On Wed, May 07, 2008 at 10:36:44AM -0700, Brad Boyer wrote:
On Wed, May 07, 2008 at 01:53:26PM +0200, Richard Zidlicky wrote:
For the multi-CPU case I think it is difficult to avoid a special
per CPU page holding the current TLS pointer. Am I missing something?
I have to admit I didn't consider true SMP. I suppose it is best if we
do allow for that in the design even if the current kernel doesn't
really have the support to do SMP on m68k.
the coldfire variant has it, not sure if it is used anywhere.
This page could in principle be shared by all processes per CPU so it is
mostly irrelevant whether it can be swapped out. Either way it seems to
involve some interesting VM/MM magic.
I wonder if the TLS pointer is the only thing that would be variable between
processes?
I'm not familiar enough with the low level m68k mm code to be sure, but
could we lazily populate the mmu entry for these pages and only make
sure they are accurate after a reference?
this should work.
This relies on it being
very easy to invalidate mappings during a context switch while not
always putting back all the previous mappings for the process being
woken up.
On process switch it might be doable for free, lot more complicated and
obviously implicating some TLB flush on thread context switch.
However I can't even find where it could be hooked into the m68k code.

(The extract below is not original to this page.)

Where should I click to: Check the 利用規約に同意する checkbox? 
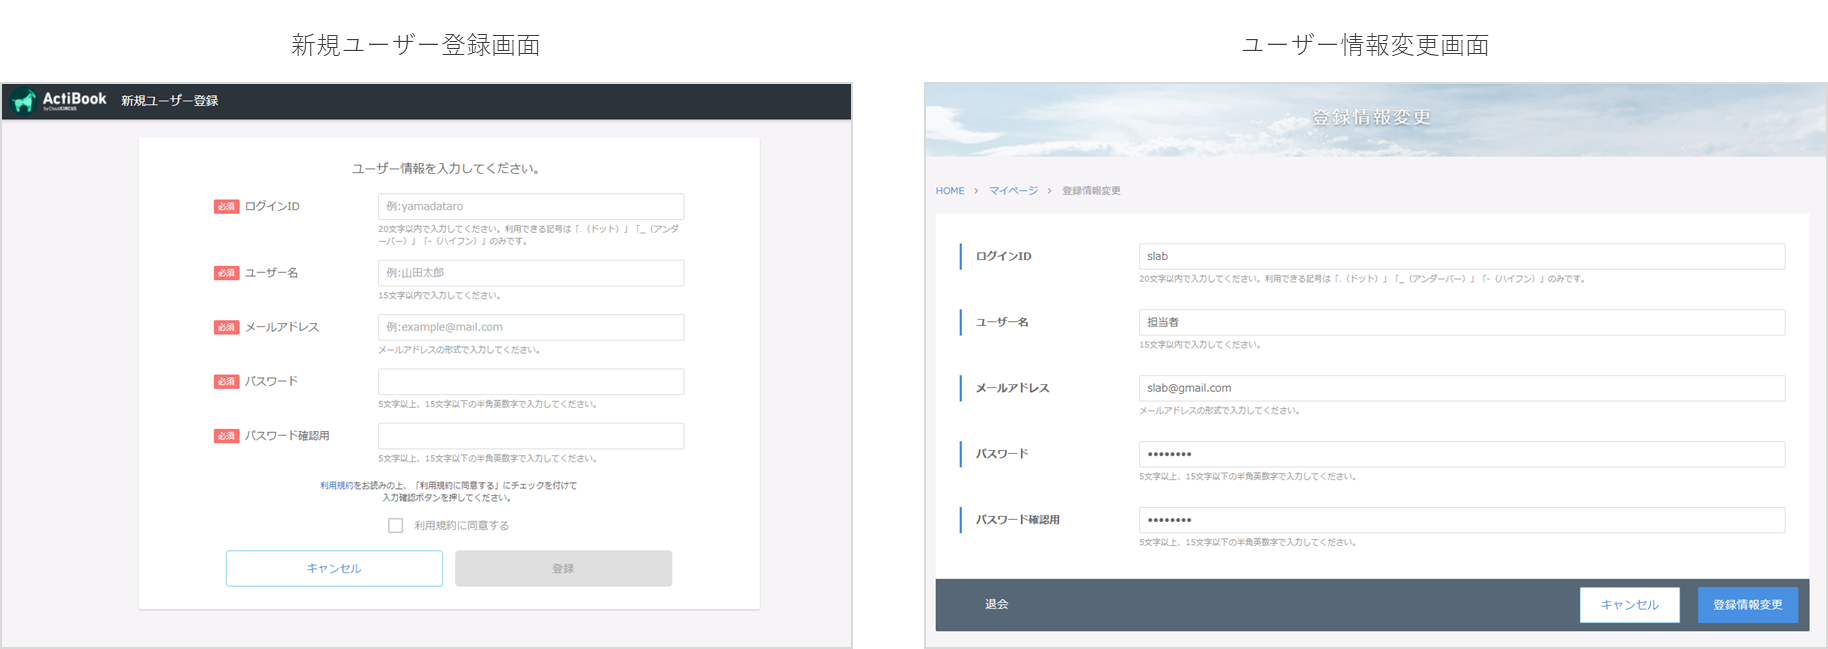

If you looked at how other architrectures do it you probably have
a better idea than me.
If that is the case, we could just check on the page fault
and update it if needed. We could keep track in the kernel of which
thread is really setup in the page. I know something similar is used
for FPU state saving on some architectures.
I think we have to do something during context switch just to prevent
the possibility of leaking information and allowing interference as
mentioned in another message in the thread.
interference could be prevented, the shared page I mentioned in my other
mail should be obviously writable only by trusted code. The leaking issue
is indeed worrying - we would leak PID, TLS pointer and stack bounds of the
last thread that caused an update to that page.
However it is not necessary to have the page shared, that was in the first
place only my idea to avoid problems with large number of unswappable pages.
On second thought I see better solutions.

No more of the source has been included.